In fairness guys, this is Nintendo...


----------



## Hielkenator (Jul 25, 2013)

YES!
BTW I cannot find the cutscenes to be honest.
( I wished they removed the cutscenes form Metroid other M, or at least make them skippable.)


----------



## 2ndApex (Jul 25, 2013)

How is a game "not" having a feature that nobody cared about front page news (*coughNSMBUthread*)?

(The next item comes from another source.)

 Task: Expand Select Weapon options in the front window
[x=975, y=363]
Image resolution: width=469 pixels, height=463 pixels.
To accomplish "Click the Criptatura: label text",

GBATemp is quickly reaching Kotaku status.


----------



## BenRK (Jul 25, 2013)

I facepalmed when I read "[cutscenes are] rewards for playing the game." That... that is not why someone plays SSB... why would it be? Heck, that's not why people play games in general... I'm tired of developers considering cutscenes as rewards when they are nothing of the sort.


----------



## GameWinner (Jul 25, 2013)

Why should he care if the cutscenes were uploaded to the internet?
Oh wait, Nintendo.


----------



## BORTZ (Jul 25, 2013)

Gahars said:


> Nintendo's relationship with the internet isn't exactly stellar (cough cough), and here is yet another bump in the road. It seems absolutely silly to remove cutscenes, of all things, just because they end up on the internet. I mean, everything ends up on the internet. You wouldn't remove the game's score just because people might listen to it "out of context" online, right? Right?


 
By that logic (reductio ad absurdum) why make the game at all, if its going to end up on a torrent site as a .rar zipped iso file.


----------



## Rockhoundhigh (Jul 25, 2013)

How about because uh... deadlines and multi-platform development?


----------



## tbgtbg (Jul 25, 2013)

2ndApex said:


> How is a game "not" having a feature that nobody cared about front page news (*coughNSMBUthread*)?
> 
> GBATemp is quickly reaching Kotaku status.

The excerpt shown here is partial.